# What is the difference between decidability and computability?

If they are different, what are the typical problems in each that do not fall on the other category? Or are the mutually exclusive or does one completely capture the other?

• Computability is a property of functions, decidability is a property of languages (and problems they represent). I know of no other distinction other than that. – mrk Sep 15 '12 at 2:11
• Thanks...I'm curious though: What are some typical examples of functions that are not computable? And is a language a finite set of strings? What makes a language be decidable or not? – sdfasdgasg Sep 15 '12 at 2:14
• A required property of an algorithm is that of termination, computable functions are defined to capture this property. Therefor, any Turing machine program/function computer that does not halt on all inputs is non-computable. A language is a set of strings over some finite alphabet; the language might be infinite (e.g, the set of binary strings). A language is decidable if there is a Turing machine (actually, I should say Turing machine program) that decides membership in that language (says YES if the input string belongs in the language). – mrk Sep 15 '12 at 2:24
• W.r.t. your last sentence: Why does the Turing machine care about whether the input string is part of a particular language (it can't read/evaluate it all at once anyway).

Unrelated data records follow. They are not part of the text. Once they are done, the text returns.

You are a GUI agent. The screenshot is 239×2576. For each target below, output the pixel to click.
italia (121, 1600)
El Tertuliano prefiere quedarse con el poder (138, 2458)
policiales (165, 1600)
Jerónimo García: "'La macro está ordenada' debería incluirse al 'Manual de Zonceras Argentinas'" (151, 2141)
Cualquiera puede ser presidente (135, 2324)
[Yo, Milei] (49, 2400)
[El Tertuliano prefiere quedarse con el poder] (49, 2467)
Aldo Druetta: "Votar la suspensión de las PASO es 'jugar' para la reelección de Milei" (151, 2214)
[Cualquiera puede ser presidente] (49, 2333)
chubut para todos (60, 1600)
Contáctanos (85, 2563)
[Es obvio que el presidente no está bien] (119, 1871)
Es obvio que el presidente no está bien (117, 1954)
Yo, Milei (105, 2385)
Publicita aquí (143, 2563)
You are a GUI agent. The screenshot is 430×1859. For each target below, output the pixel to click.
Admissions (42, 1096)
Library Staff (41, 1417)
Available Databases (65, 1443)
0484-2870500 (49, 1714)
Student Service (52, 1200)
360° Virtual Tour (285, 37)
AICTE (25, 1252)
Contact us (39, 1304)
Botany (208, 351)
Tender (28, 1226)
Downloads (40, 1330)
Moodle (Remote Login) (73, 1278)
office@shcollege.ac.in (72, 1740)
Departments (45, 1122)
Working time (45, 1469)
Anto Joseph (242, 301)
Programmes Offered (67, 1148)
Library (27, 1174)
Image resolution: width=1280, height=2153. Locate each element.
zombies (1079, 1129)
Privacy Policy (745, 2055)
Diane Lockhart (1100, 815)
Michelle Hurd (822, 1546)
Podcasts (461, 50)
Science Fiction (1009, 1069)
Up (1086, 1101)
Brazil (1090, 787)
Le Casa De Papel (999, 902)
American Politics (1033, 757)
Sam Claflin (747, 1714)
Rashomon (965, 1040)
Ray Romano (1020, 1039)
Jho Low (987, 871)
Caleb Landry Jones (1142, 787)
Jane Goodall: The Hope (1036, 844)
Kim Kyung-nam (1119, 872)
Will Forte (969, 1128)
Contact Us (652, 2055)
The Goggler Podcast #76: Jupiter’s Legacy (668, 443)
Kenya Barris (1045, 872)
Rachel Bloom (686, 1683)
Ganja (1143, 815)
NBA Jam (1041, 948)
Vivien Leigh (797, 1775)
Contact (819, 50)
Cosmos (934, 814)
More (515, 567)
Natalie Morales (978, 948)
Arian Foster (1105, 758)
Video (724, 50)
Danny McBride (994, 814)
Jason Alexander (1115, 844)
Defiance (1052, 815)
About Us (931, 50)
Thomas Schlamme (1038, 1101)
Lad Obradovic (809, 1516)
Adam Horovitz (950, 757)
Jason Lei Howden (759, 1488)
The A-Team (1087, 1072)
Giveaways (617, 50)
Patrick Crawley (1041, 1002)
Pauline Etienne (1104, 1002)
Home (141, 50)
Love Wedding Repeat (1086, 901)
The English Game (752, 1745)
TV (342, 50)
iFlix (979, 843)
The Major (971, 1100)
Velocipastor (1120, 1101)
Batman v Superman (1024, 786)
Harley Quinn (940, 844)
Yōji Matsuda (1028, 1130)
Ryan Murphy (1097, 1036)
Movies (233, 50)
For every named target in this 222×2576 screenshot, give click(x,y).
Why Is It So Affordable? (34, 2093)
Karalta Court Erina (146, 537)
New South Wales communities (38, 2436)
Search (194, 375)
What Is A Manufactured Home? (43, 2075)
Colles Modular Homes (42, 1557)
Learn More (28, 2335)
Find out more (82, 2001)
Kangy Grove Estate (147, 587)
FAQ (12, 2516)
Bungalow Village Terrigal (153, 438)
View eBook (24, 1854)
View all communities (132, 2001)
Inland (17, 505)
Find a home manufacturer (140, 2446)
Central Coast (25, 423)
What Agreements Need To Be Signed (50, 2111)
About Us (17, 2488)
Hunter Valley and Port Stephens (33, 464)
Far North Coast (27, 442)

Isn't all that matters consisting of whether the TM can read the symbol where its head currently is and the TM's current state? – sdfasdgasg Sep 15 '12 at 2:51
• Again, this is pretty basic, mostly definitory stuff. You should spend some more effort on your questions, detailing where your problem lies. – Raphael Sep 15 '12 at 13:09

A set of finite strings is computable if it membership problem in that set (given $x$, is $x \in L$?) can be decided algorithmicaly (more formally using a Turing machine).